Distance: 26.3 km
Time: 2 hours 5 minutes
Speed: 12.7 km/h
Ascent: 539 metres
Total distance: 1255.8 km
Total time: 67 hours 24 minutes
Wordle scores: Captain 4 and 3, Stoker 4 and 5
Word of the day: “stanchissimo/stanchissima” (stan-kiss-e-mo, stan-kiss-e-mah) – really tired!
The Stoker writes:
Vieste is stunning. Sitting at the eastern edge of the Gargano peninsula, its old town is a labyrinth of tiny streets lined with ancient tall white buildings.
It’s enclosed by more modern building which nicely echoes the ‘centro storico’, and the seafront on one side has a classy white piazza with palm trees and a tunnel of clasped hands.
There’s a trabucco at the San Francesco point, and great views from there to the part of town where our house is.
On the other side is the long beach, dominated at one end by ‘the monolith’.
It must have been a full arch at some point in its history. There are legends of a petrified lover, of course, Pizzomunno the fisherman, whose lover Cristalda was kidnapped by jealous sirens. It is said that if you circumnavigate it you will be sure to return to Vieste.
We had a good wander round yesterday, and then lunch at Sapori di Mare overlooking the Punta San Francesco.
So many sights to show you. Here’s a selection.
The Giro d’Italia cycle race came here in October 2020, and looking back, I think that was what put the germ of the idea for this trip in our heads. That was in the midst of the pandemic, of course, and it being a rainy October, we were exercising on turbo-trainers at home, watching highlights of Stage 8 of the race whilst we pedalled nowhere. Stage 8 – Giovinazzo to Vieste. “That looks lovely”, I thought, followed by “What an amazing trip that was, cycling down Italy in 2018. I’ll never do anything quite like that again”, followed by “Hang on…. why not???!”. The Captain was immediately taken with the idea, and suggested the east coast trip we are now on! Furthermore, that stage of the Giro raced on some of the actual roads on today’s route, how cool is that?
We tootled down into town for breakfast this morning, and a closer look at the monolith.
Only 26km to ride today, to Baia delle Zagare for a two day rest in a lovely posh hotel. Easy, right?

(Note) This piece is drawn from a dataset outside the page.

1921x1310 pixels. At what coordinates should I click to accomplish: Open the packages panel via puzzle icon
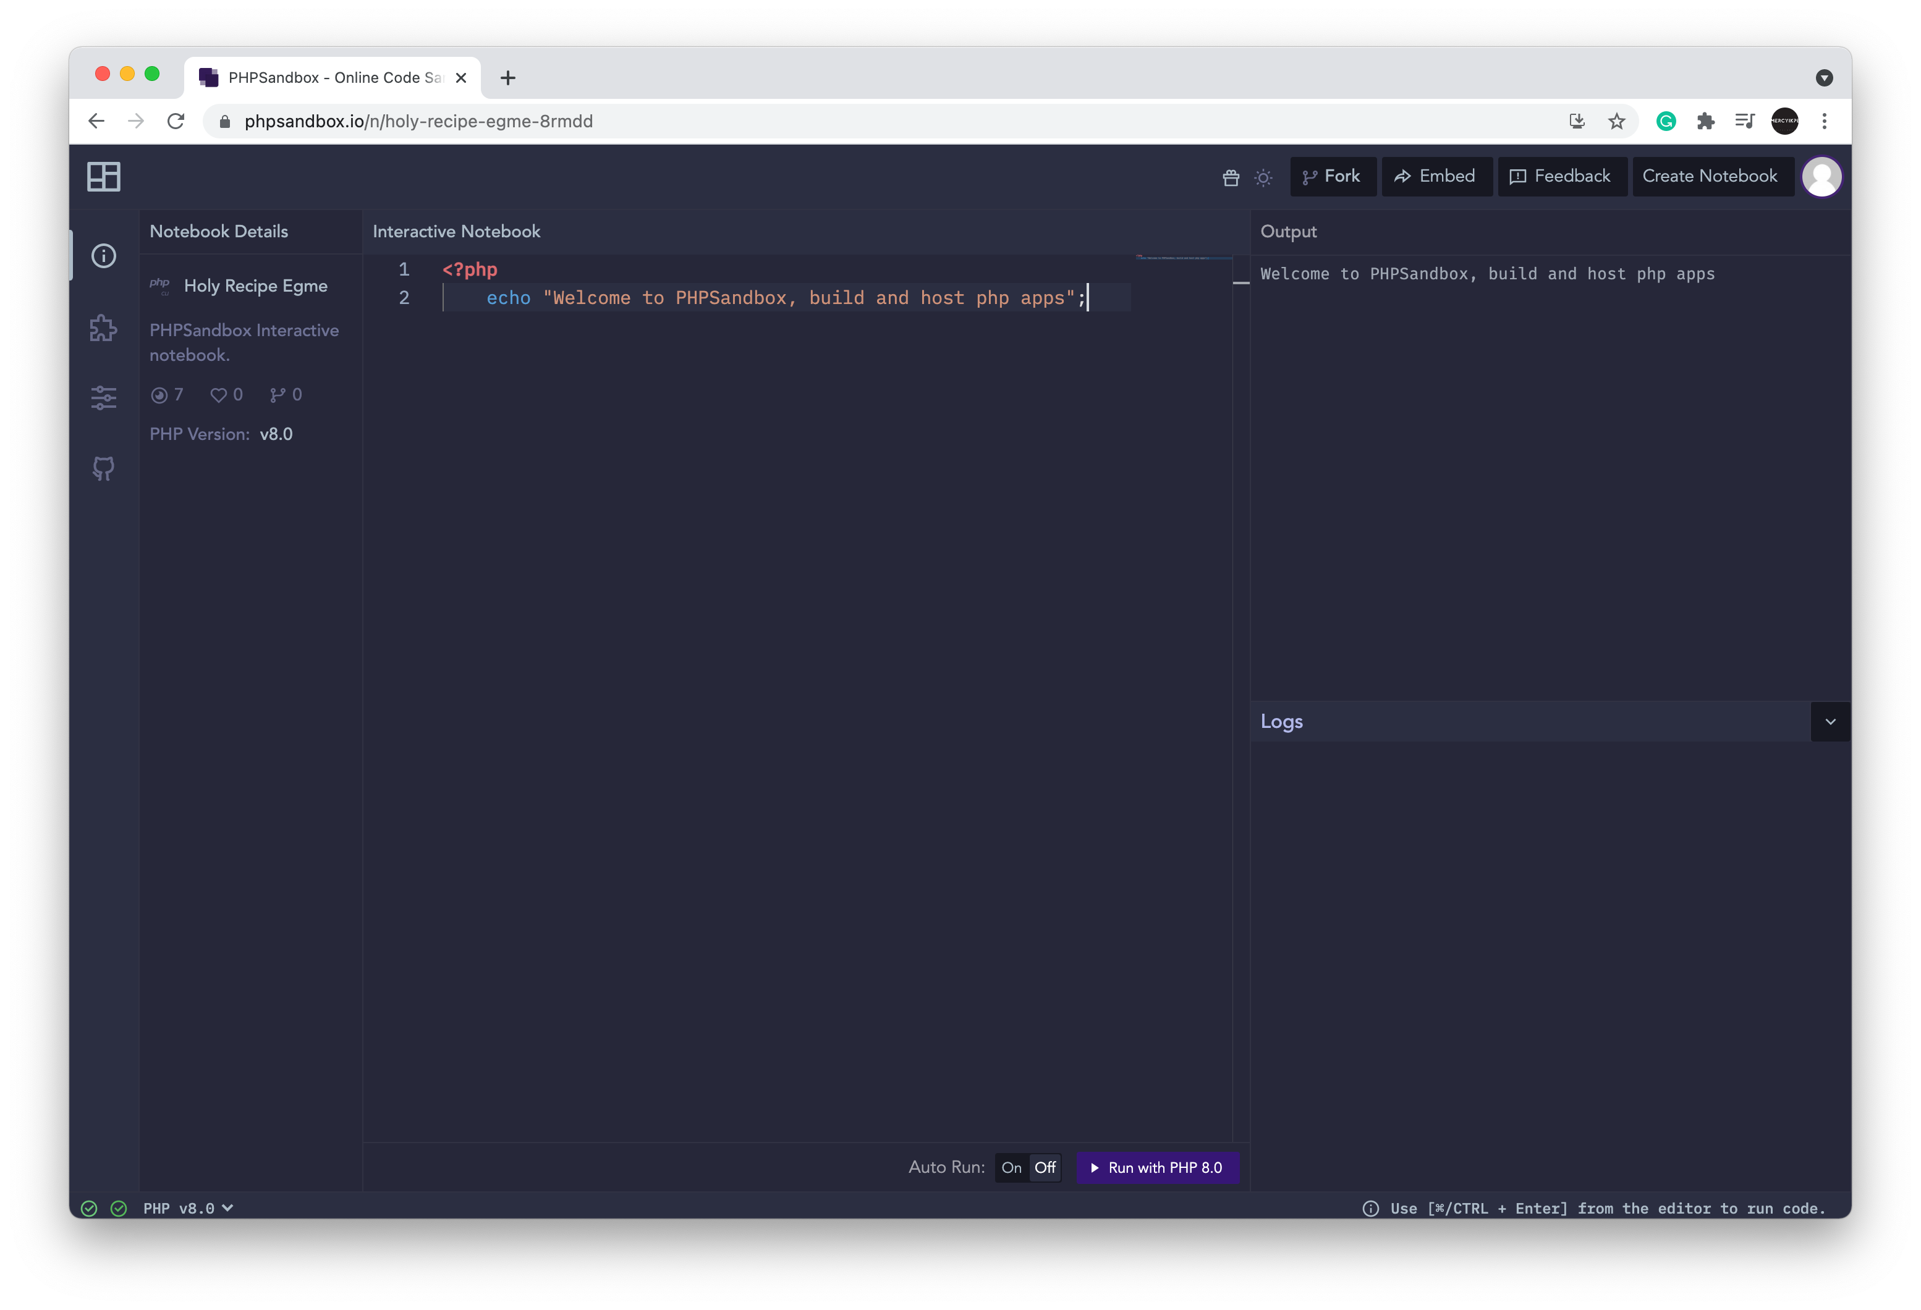[x=103, y=328]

Four climbs popped up on Gilbert’s screen as we got going. The first three were fairly benign, and we knew there were great viewpoints at the top of the first two. The first was a view back towards Vieste, along the many beaches, the town just still visible in the distance.
The second climb took us through an area devastated by a fire a few days ago. Our host, Giulio, had warned us about it, it was completely destroyed, and thought to be the work of an arsonist. All that remained of the beautiful forest was blackened limbs, such a shame. So much of it was destroyed before they could get it under control, and it will take perhaps fifteen years to regenerate.

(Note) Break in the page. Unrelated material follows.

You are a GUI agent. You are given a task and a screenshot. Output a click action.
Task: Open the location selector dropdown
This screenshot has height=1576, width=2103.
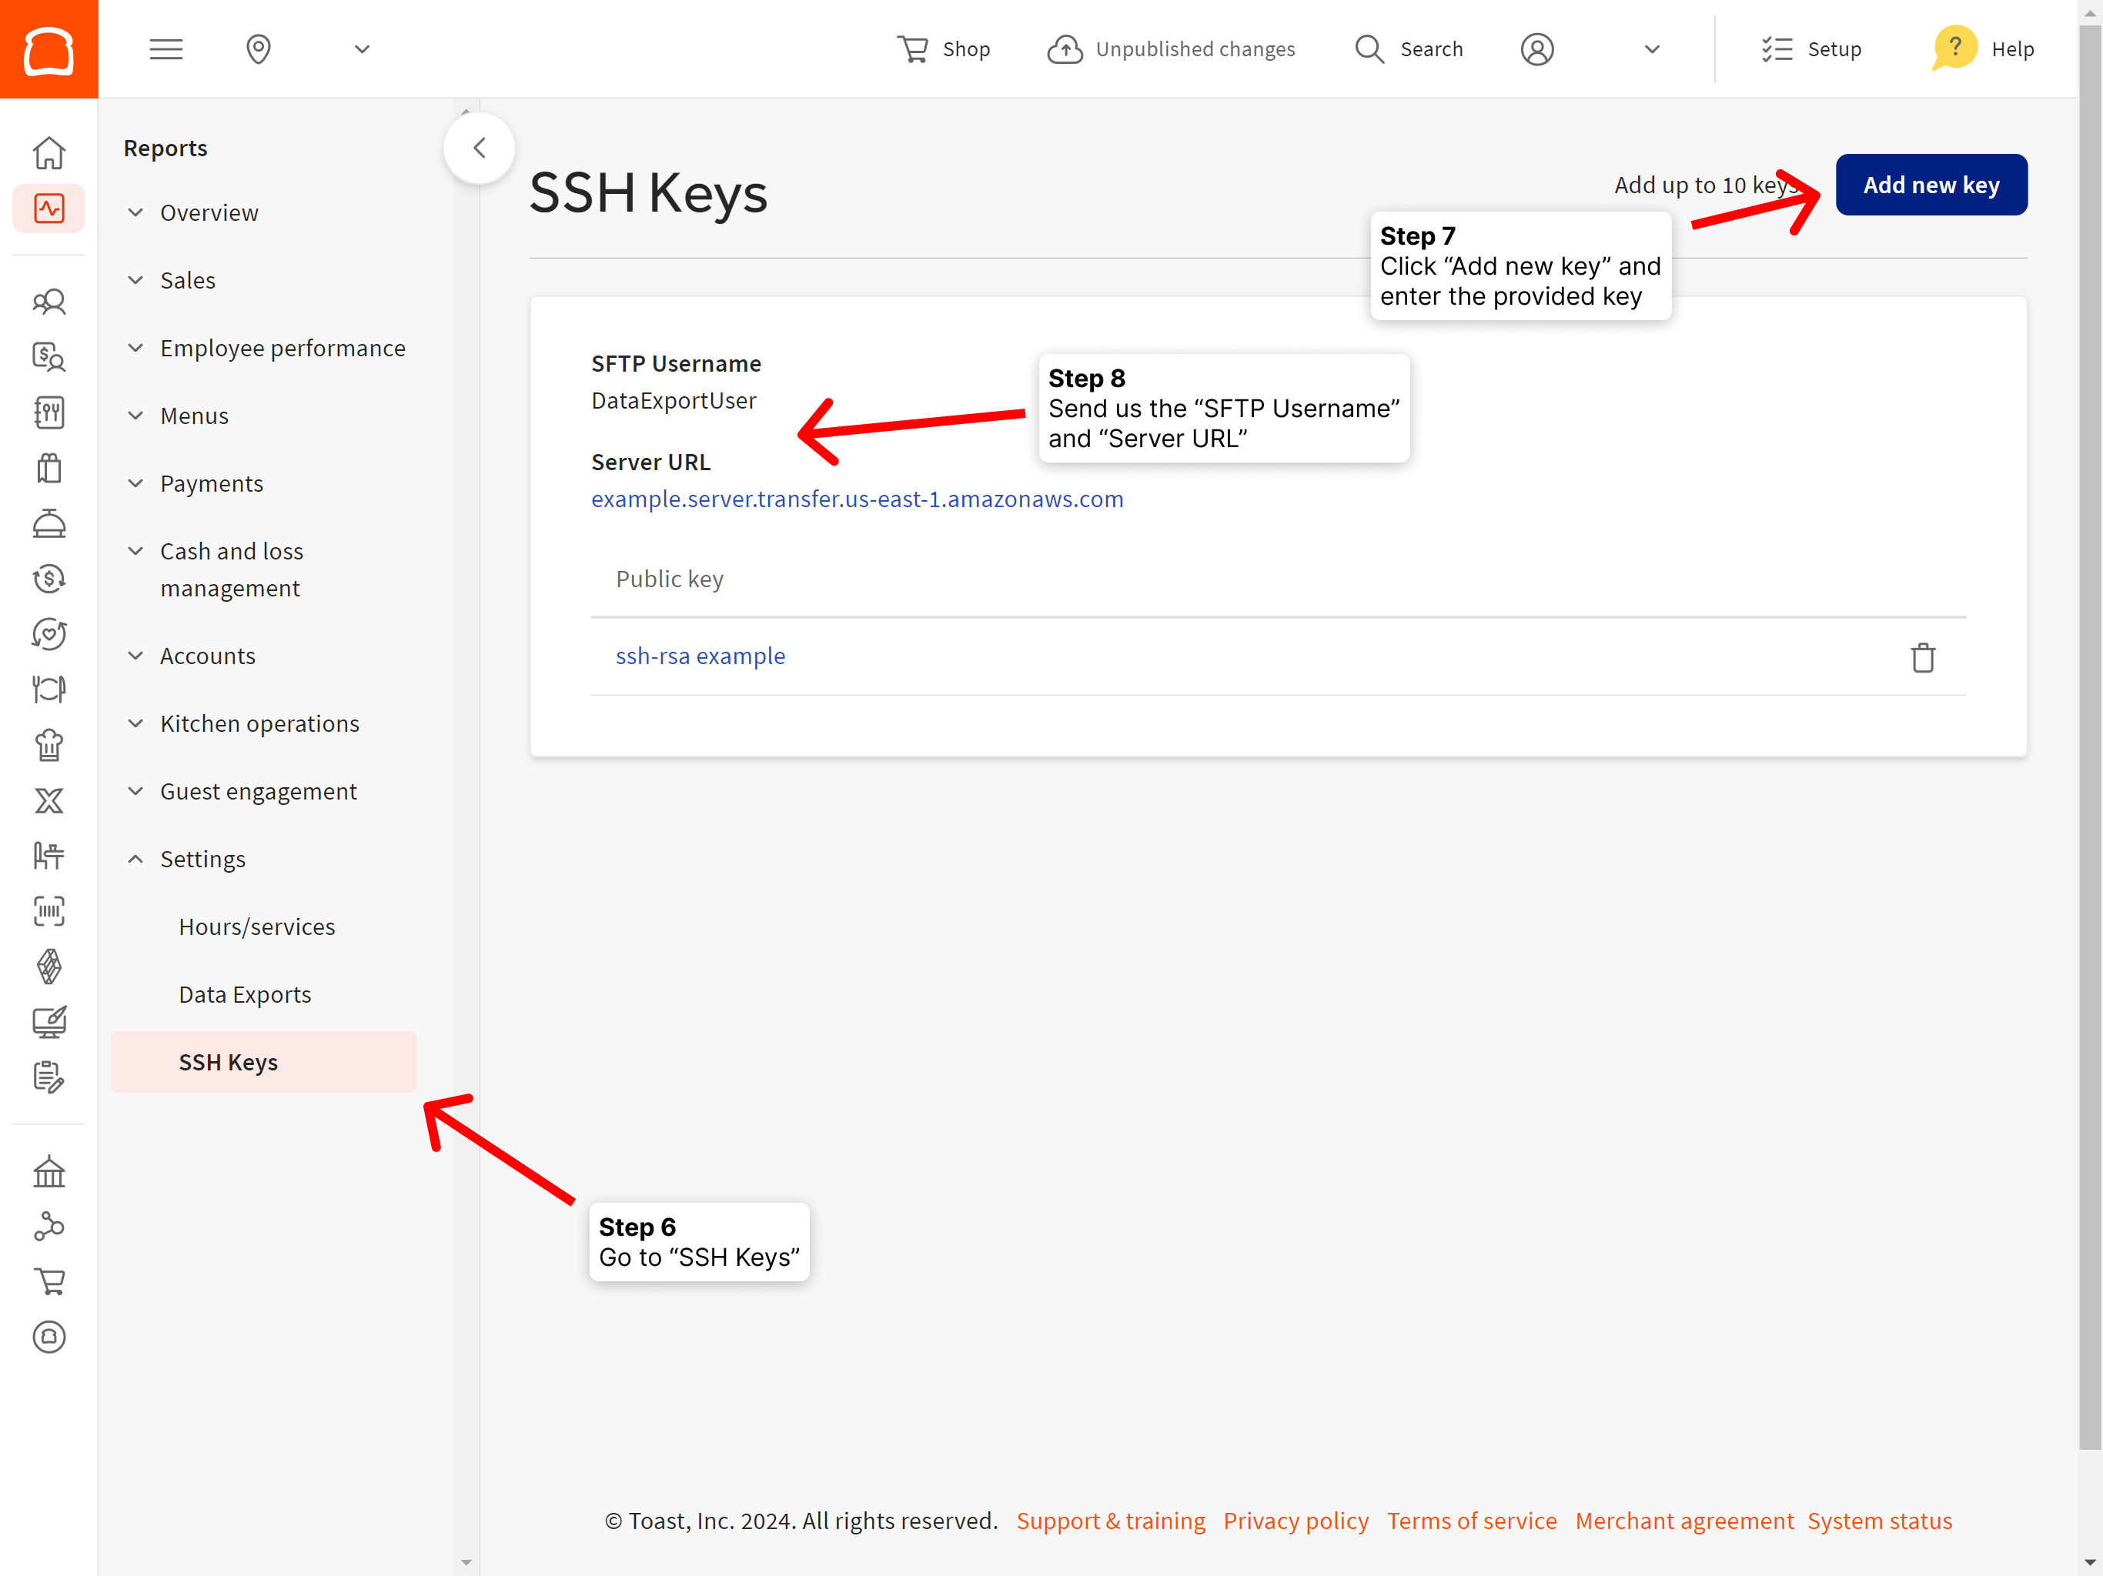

We stopped at another of Frederic II’s defensive towers, this one undergoing renovation and looking very sharp.
There was also a great view of the beautiful Arco di San Felipe.
After the third benign climb, and a couple of kilometres of recovery, here it was, the monster climb of the day. 375 metres of vertical ascent over 6.5km, with two extensive steep sections, the biggest climb we’ve tackled in one go on this trip so far.
It was hard, really hard. The first kilometre went by, but I couldn’t seem to get into a rhythm, or get any decent push out of my legs. Sometimes you just have a day like that, but it’s pretty inconvenient on a day with such a lot of work to do. We stopped several times for a break and a drink, and the Captain took on a lion’s share of the effort, but it was really a case of gritting our teeth and getting through it.
After about three weeks (!) we finally made the top, and started down the other side. The descent was glorious, not too steep, but quite winding, so there was a lot of my shouting ‘HARD LEFT’, ‘SOFT RIGHT’ and so on as we sailed down, so the Captain was forewarned about how a corner was going to develop.
There were occasional tantalising views of the gorgeous coastline, and at one point a valley full of olive groves opened up to our right.
Suddenly I realised I could see buildings below in in the bay, and a distinctive rock arch – it was our hotel!
It looked amazing, it made all the effort of getting here seem worth it, and the staff couldn’t have been nicer or more welcoming on our arrival. There’s even a lift to take you down several stories to the beach! I’m writing this entry from my front row lounger, with a cracking view of the arch. The sea looks very inviting. So I think it’s time we soothed our aching limbs in it.
We’ll take two days here, resting and recuperating, before tackling one final day of climbing on the Gargano peninsula, to Manfredonia.